● To do
Scan the listing below for the word "YouTube", then copy each line that has it.
───── Entries shown ─────
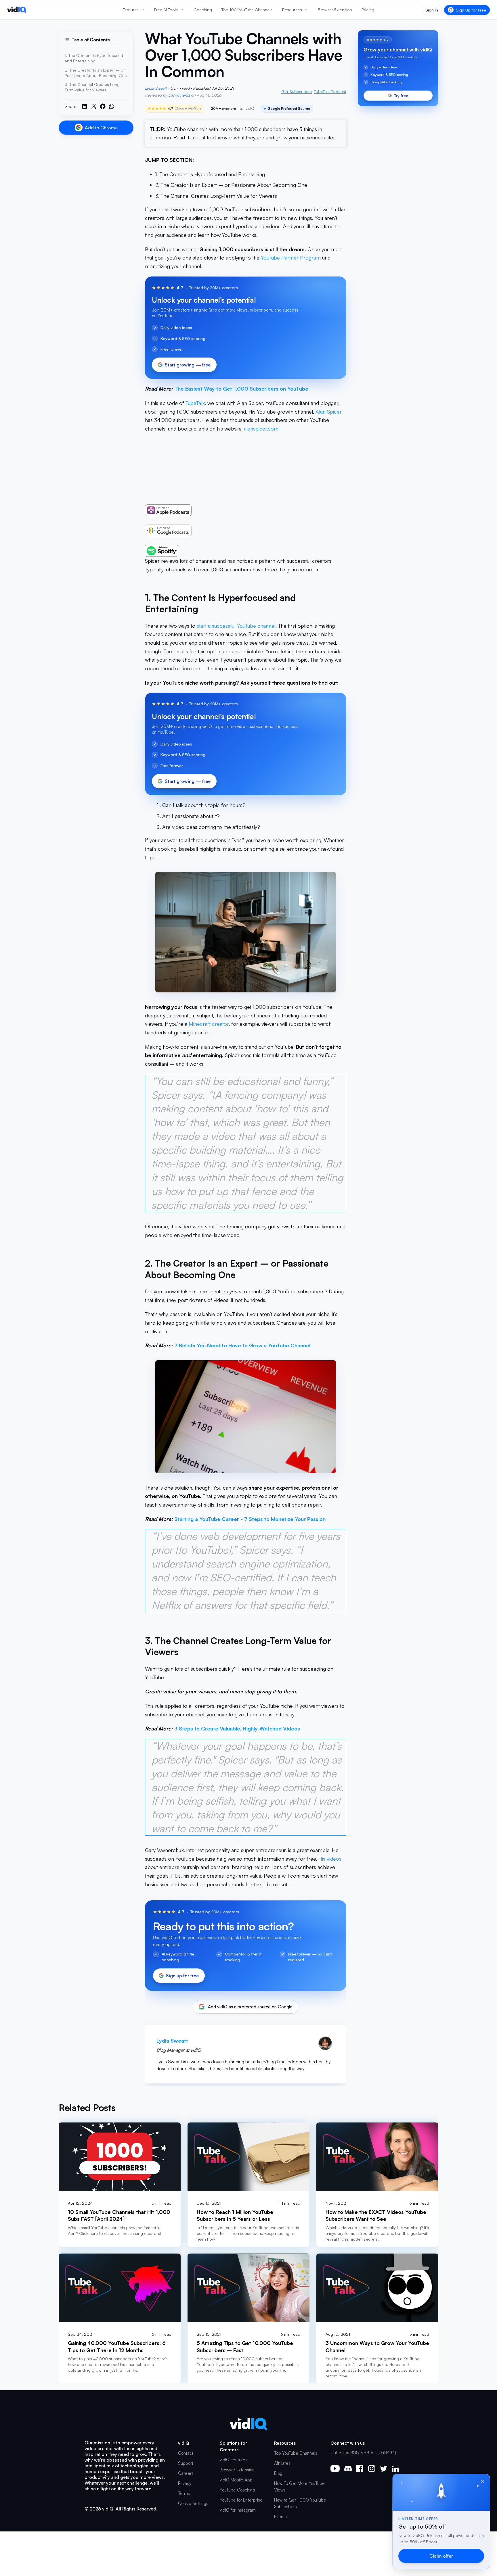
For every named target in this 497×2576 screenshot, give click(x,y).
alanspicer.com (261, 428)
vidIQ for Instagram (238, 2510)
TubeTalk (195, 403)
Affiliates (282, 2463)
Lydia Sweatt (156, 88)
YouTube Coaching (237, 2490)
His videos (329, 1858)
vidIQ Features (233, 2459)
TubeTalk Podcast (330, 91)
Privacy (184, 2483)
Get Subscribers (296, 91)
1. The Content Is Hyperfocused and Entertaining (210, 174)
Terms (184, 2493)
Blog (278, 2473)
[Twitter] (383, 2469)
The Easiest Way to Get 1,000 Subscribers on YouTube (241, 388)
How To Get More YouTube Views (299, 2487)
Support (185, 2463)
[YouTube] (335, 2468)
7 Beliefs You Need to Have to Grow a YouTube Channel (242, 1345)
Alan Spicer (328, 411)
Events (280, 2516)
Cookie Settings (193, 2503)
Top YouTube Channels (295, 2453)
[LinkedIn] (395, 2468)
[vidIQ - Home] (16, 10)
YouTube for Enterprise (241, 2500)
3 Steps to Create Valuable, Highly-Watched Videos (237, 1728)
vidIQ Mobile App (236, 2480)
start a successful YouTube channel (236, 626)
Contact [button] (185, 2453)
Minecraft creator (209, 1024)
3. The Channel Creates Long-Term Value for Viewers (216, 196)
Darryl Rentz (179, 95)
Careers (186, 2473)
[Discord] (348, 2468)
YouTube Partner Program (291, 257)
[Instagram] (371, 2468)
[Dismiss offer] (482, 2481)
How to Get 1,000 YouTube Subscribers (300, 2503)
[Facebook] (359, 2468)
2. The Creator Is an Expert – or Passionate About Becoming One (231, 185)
─────
● Exercise result
YouTube Coaching (237, 2490)
The Easiest Way to Get 1,000 Subscribers on YouTube (241, 388)
How To Get More YouTube Views (299, 2487)
[YouTube] (335, 2468)
7 Beliefs You Need to Have to Grow a YouTube Channel (242, 1345)
Top YouTube Channels (295, 2453)
YouTube for Enterprise (241, 2500)
start a successful YouTube channel (236, 626)
YouTube Partner Program (291, 257)
How to Get 1,000 YouTube Subscribers (300, 2503)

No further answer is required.